EXERCISE REQUIREMENTS. Could you repeat exactly the lines below, from the line containing "Task: Open the tweet timestamp 19 Apr 2016" through the last one, both included, while leaving out any pictures?

MATERIAL FOR THIS TASK.
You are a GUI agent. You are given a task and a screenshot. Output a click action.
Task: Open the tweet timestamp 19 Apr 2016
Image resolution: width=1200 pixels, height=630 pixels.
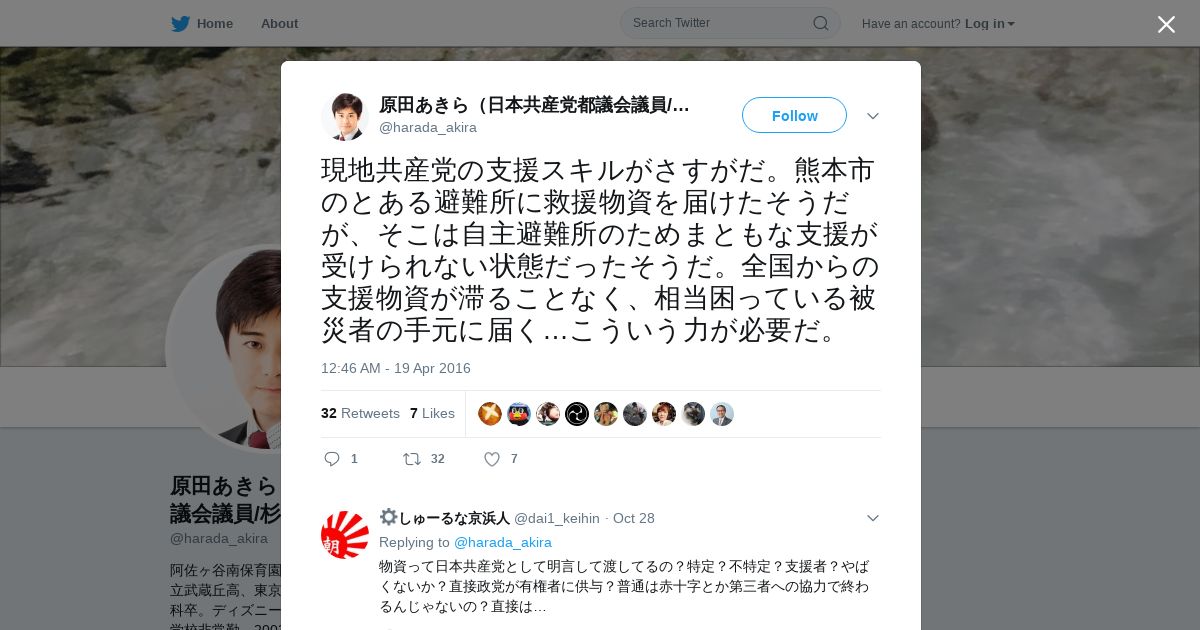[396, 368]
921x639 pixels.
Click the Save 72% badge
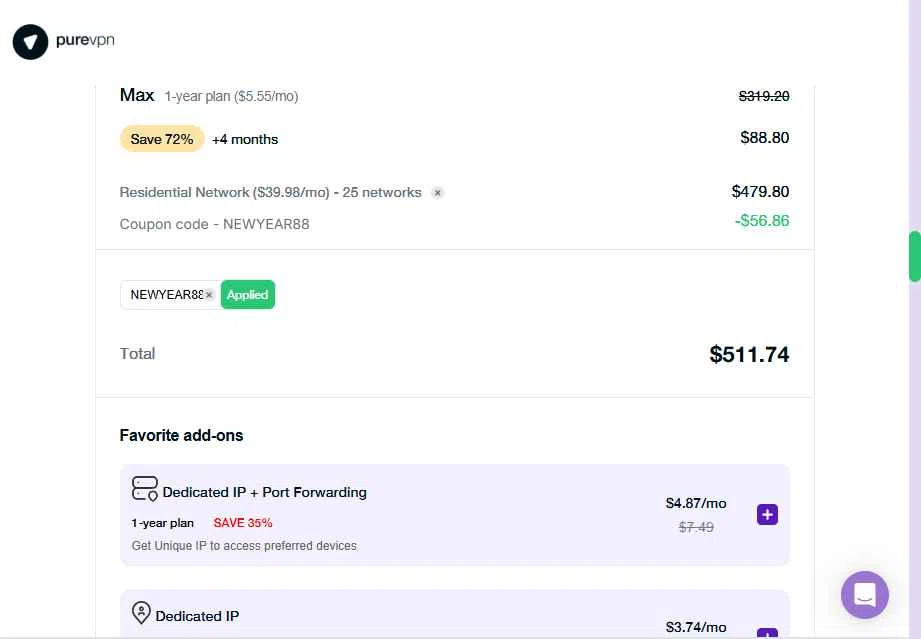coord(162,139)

RESULT FOR THIS TASK.
Task: Open the tweet timestamp 19 Apr 2016
Image resolution: width=1200 pixels, height=630 pixels.
[396, 368]
921x639 pixels.
Click the Save 72% badge
coord(162,139)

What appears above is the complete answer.